#### Exercise directions
Return each line of the data below that contains the string "toolbar", copying the whole line. Matching is case-sensitive.

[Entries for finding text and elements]
↓

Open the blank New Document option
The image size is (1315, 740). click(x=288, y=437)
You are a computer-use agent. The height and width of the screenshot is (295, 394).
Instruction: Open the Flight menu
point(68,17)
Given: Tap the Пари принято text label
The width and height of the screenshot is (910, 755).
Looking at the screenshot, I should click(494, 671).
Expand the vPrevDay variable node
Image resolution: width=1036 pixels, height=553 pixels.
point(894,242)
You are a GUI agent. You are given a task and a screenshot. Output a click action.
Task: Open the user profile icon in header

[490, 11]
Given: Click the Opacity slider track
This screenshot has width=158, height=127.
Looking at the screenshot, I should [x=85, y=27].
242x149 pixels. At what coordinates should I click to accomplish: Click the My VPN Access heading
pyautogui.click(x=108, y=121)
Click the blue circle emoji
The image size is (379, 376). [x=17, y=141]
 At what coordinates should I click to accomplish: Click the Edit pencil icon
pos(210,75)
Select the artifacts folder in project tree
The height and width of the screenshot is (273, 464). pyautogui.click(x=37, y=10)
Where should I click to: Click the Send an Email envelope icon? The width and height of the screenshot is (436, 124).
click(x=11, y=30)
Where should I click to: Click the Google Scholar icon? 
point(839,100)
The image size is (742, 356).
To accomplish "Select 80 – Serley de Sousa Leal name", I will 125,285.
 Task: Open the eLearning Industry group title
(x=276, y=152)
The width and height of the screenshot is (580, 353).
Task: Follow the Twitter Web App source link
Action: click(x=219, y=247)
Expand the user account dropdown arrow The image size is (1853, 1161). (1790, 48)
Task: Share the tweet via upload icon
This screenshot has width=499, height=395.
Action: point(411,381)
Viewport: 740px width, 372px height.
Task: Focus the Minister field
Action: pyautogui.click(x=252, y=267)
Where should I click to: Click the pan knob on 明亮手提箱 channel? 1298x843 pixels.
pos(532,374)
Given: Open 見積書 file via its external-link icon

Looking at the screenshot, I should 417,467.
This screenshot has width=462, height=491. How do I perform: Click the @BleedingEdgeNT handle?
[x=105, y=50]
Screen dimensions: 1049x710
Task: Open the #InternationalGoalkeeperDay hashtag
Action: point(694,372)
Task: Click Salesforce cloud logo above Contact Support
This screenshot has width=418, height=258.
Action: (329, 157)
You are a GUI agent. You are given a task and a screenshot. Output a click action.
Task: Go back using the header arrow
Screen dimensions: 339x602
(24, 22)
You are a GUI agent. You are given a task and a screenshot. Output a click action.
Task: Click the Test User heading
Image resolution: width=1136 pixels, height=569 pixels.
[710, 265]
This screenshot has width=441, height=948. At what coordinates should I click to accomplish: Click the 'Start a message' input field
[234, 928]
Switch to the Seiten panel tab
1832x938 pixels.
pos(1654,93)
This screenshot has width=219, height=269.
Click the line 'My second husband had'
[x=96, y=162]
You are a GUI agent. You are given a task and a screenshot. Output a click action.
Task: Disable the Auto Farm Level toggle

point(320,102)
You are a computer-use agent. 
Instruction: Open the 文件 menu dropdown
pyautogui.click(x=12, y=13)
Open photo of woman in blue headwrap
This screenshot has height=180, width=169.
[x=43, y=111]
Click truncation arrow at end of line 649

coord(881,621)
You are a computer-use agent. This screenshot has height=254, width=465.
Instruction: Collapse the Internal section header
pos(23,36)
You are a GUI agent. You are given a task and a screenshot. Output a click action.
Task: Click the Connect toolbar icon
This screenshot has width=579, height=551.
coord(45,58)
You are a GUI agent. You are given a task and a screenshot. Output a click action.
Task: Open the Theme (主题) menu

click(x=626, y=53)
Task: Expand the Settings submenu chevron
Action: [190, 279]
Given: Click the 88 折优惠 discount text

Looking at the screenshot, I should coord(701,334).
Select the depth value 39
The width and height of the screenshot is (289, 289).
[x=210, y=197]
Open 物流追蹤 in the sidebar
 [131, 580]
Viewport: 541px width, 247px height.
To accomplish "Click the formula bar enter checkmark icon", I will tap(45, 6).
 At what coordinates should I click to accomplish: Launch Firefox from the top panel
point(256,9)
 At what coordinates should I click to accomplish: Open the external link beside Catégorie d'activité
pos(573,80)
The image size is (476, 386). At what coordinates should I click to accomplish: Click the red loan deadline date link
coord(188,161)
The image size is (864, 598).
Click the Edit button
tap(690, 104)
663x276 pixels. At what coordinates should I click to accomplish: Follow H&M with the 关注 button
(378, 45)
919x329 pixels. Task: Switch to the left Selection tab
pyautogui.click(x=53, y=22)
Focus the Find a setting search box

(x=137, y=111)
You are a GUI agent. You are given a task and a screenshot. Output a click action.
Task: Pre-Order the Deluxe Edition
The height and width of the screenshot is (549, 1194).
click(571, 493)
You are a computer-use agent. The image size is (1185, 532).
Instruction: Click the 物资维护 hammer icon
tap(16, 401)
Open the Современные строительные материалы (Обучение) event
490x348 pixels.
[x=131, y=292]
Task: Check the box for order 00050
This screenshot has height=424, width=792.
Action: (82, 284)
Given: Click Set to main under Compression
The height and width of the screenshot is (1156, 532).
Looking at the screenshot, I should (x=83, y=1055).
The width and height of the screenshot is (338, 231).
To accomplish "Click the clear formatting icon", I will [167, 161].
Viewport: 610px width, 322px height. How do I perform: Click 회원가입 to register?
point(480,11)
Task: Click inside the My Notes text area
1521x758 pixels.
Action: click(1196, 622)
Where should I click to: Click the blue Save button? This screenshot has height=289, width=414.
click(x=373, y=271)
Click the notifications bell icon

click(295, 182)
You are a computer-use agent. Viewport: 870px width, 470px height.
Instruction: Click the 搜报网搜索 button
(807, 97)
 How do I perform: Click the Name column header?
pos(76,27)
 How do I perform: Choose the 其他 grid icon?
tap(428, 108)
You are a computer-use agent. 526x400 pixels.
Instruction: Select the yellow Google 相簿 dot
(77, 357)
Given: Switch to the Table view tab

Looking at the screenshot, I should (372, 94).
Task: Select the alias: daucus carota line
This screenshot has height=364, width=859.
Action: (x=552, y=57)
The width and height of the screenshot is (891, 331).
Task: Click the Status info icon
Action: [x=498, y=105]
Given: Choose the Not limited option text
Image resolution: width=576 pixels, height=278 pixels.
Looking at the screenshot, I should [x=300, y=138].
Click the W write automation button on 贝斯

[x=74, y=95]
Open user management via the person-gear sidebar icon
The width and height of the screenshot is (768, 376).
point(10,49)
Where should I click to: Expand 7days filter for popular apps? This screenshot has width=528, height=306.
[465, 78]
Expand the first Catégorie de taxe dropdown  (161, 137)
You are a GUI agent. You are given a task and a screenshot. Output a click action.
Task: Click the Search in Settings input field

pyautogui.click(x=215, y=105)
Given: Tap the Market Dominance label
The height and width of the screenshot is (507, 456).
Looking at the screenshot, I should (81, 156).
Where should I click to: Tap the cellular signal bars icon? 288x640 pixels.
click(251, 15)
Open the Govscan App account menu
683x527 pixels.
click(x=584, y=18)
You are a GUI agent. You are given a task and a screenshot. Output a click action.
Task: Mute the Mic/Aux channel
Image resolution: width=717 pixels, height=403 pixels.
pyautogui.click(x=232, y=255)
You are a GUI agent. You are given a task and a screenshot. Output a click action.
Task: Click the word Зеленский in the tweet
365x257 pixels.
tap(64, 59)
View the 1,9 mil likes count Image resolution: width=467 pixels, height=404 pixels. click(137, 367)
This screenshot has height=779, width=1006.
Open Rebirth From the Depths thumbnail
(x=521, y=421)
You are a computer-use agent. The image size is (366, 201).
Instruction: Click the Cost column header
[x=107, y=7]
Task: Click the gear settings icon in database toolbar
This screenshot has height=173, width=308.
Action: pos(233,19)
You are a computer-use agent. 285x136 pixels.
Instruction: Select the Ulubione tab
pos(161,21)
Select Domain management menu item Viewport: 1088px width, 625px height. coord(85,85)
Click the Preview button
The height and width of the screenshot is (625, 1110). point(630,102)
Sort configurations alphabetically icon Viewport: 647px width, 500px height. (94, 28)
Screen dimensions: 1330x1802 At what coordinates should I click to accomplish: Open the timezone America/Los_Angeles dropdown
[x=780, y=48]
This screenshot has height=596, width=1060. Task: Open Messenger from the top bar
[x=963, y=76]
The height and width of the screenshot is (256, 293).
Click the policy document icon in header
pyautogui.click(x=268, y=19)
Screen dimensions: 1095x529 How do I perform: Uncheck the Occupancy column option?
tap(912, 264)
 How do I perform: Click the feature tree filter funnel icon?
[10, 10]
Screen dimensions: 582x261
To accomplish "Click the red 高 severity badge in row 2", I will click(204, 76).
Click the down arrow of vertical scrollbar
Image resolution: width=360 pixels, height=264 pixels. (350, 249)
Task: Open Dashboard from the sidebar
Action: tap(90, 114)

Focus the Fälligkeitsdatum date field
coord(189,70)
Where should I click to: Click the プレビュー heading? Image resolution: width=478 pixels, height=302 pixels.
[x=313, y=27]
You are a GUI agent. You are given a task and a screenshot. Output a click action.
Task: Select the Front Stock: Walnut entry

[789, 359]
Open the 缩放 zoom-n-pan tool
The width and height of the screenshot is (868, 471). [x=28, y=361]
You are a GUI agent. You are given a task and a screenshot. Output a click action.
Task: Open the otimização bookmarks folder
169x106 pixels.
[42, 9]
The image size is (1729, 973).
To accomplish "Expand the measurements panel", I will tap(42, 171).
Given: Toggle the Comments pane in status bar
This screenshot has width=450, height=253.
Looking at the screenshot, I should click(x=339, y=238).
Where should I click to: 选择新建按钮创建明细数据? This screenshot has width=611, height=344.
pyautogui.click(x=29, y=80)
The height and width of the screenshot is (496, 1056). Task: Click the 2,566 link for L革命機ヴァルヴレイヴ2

↑

#### Task solution
Task: Click the Connect toolbar icon
Task: Click the gear settings icon in database toolbar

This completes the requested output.